## [Problem description]
Take the line containing "You are a computer-use" and every line below it through the end of the entries, and output them verbatim, pictures excluded.

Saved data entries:
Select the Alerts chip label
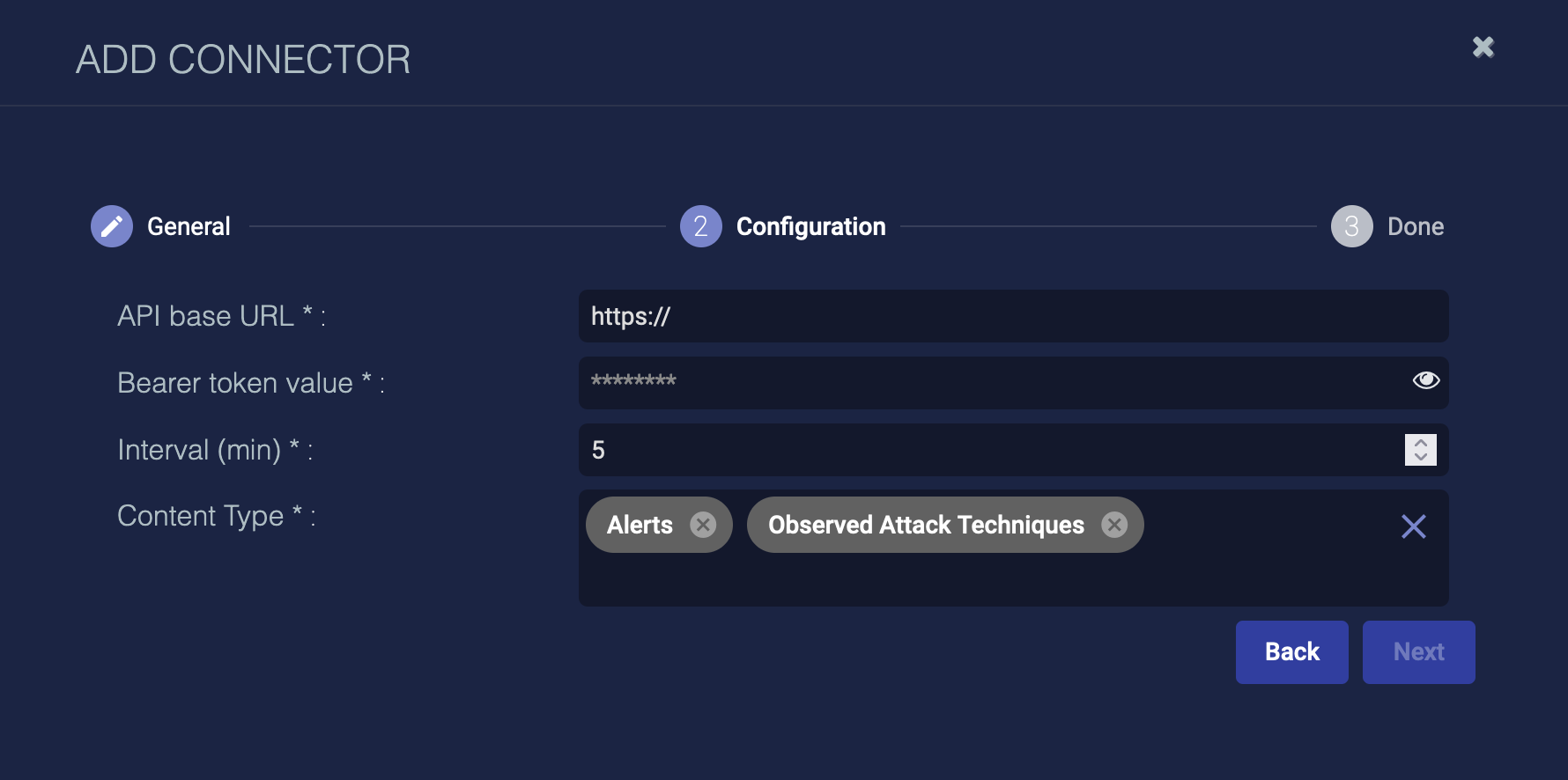Image resolution: width=1568 pixels, height=780 pixels. 640,525
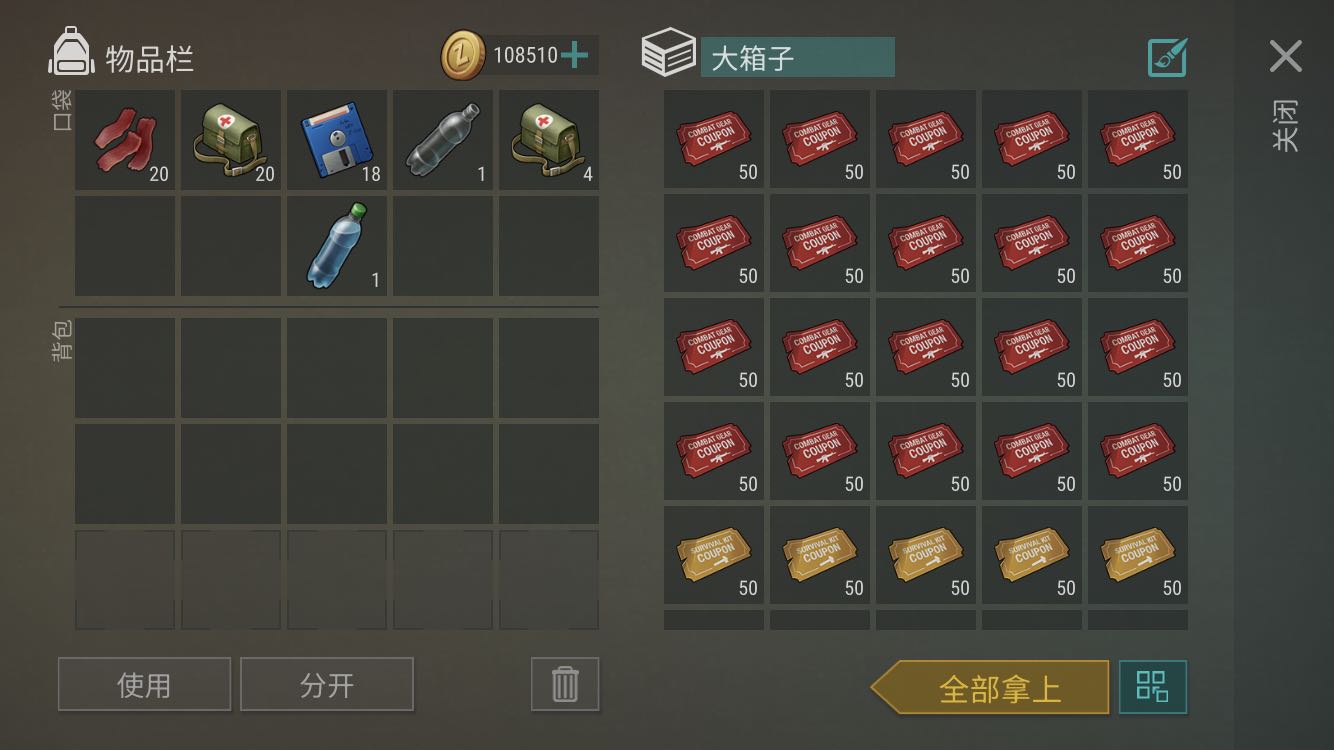The image size is (1334, 750).
Task: Click the 使用 (Use) button
Action: [x=144, y=684]
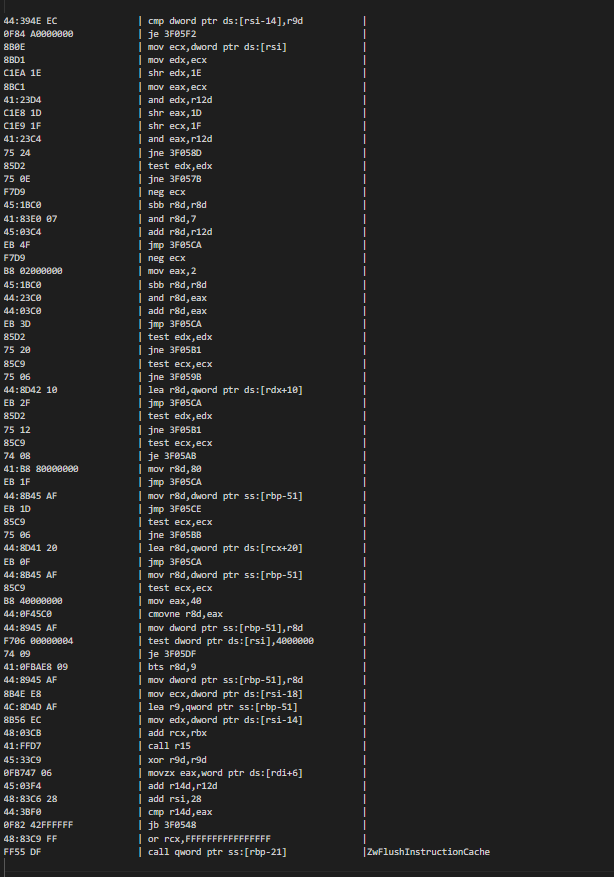Select bytes '0F84 A0000000' in opcode column
The height and width of the screenshot is (877, 614).
[x=38, y=34]
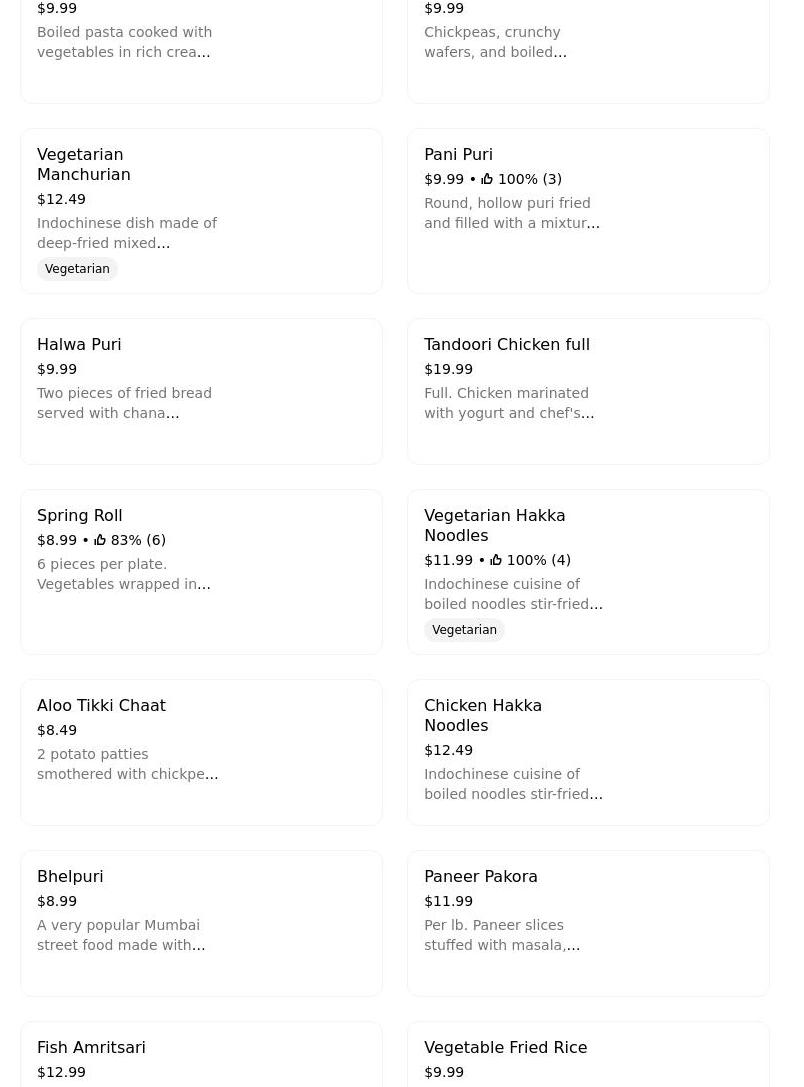Click Spring Roll's thumbs-up rating icon
Image resolution: width=804 pixels, height=1087 pixels.
(100, 540)
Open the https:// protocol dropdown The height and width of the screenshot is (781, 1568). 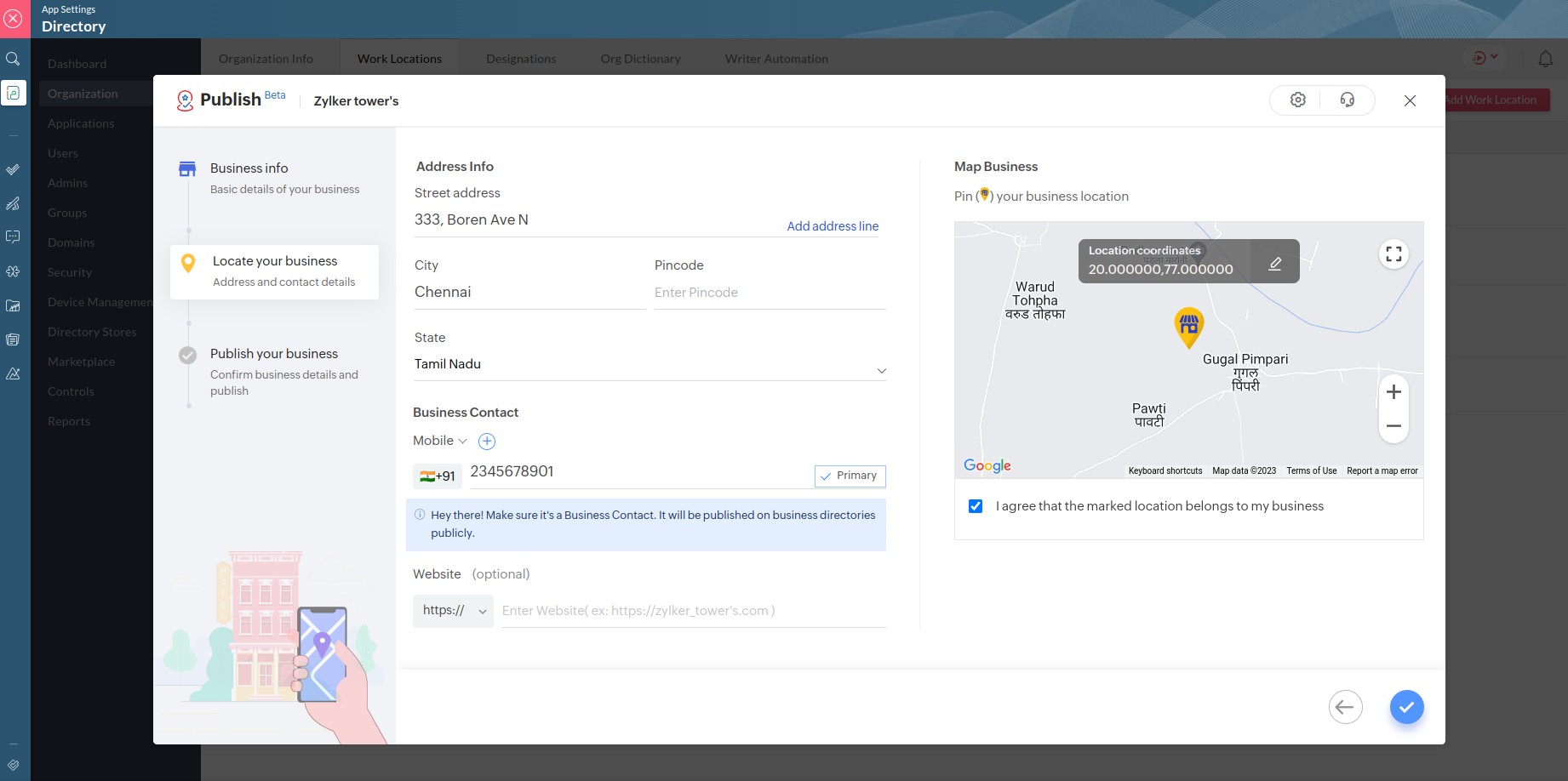[x=453, y=611]
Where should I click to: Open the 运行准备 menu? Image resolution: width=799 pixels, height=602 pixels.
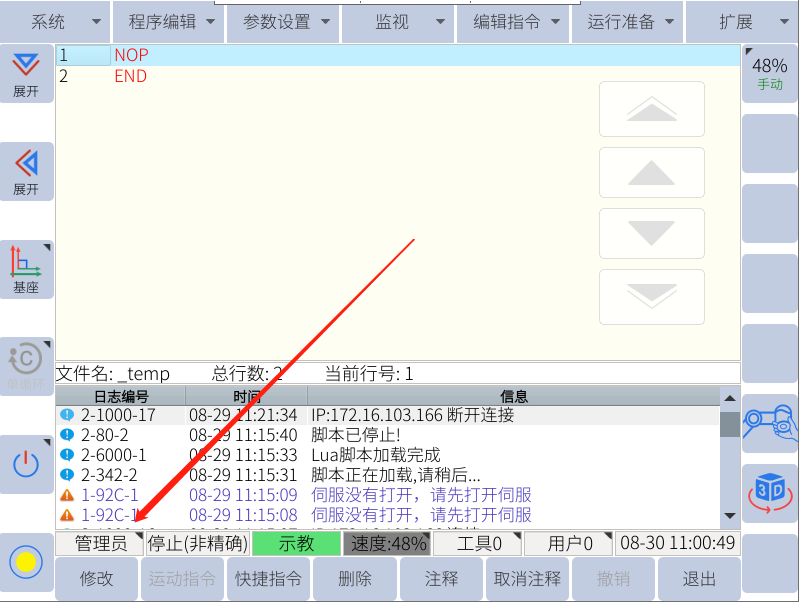click(x=628, y=22)
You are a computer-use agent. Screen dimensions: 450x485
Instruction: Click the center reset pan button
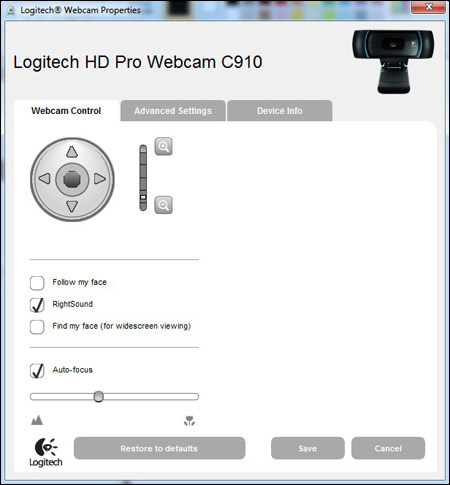pos(72,179)
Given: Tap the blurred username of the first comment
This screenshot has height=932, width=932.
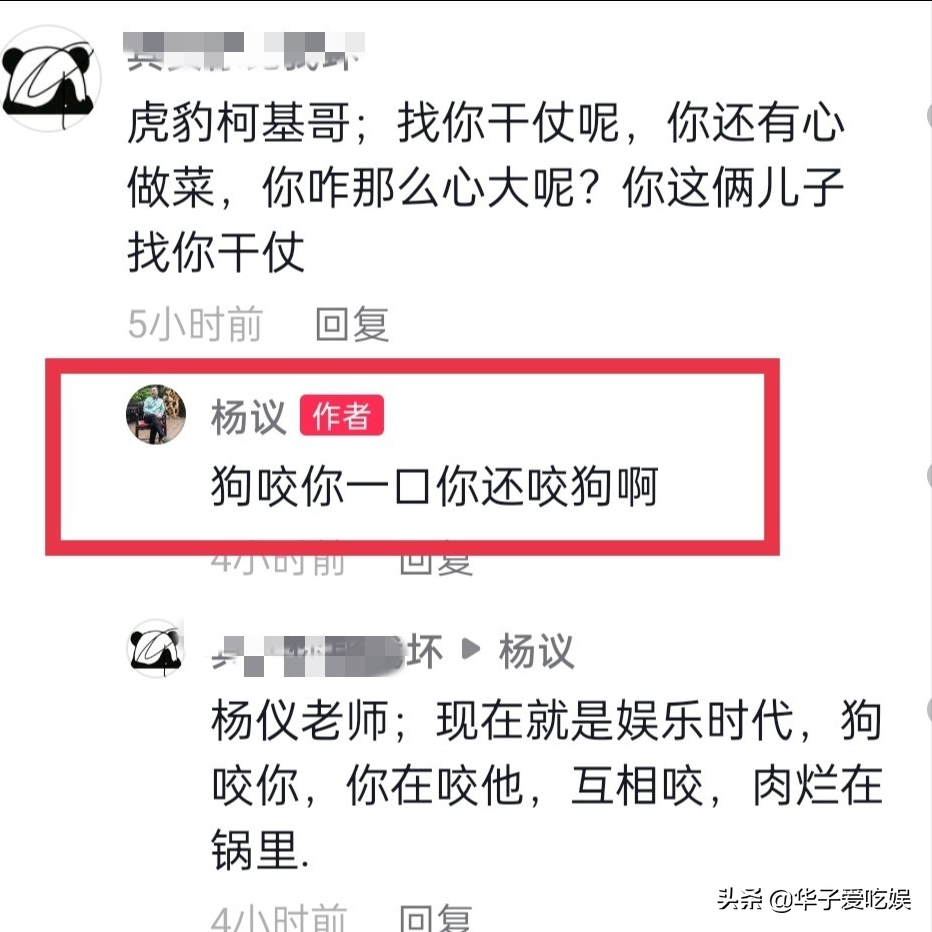Looking at the screenshot, I should click(244, 52).
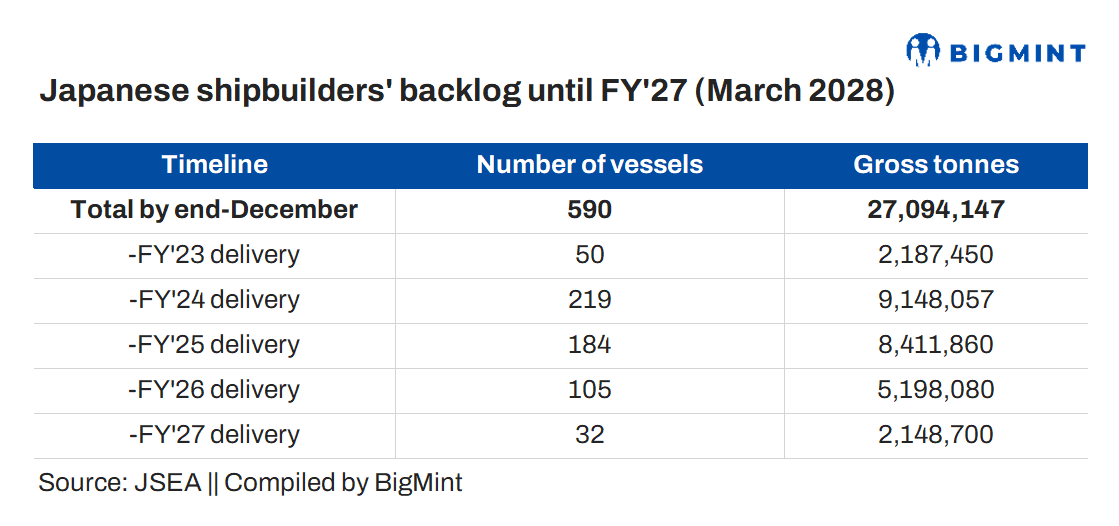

## [Output for this exercise]
You are a computer-use agent. Screen dimensions: 450x485
Instruction: Click the center reset pan button
pos(72,179)
Given: Tap the blurred username of the first comment
This screenshot has height=932, width=932.
Looking at the screenshot, I should click(244, 52).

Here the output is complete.